Exercise instructions: Reproduce the full listing exactly.

Material to process:

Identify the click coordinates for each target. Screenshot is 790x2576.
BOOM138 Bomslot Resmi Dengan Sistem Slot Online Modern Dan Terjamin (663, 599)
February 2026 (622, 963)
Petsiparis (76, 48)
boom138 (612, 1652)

Task solution:
Identify the click coordinates for each target. Screenshot is 790x2576.
BOOM138 Bomslot Resmi Dengan Sistem Slot Online Modern Dan Terjamin (663, 599)
February 2026 (622, 963)
Petsiparis (76, 48)
boom138 (612, 1652)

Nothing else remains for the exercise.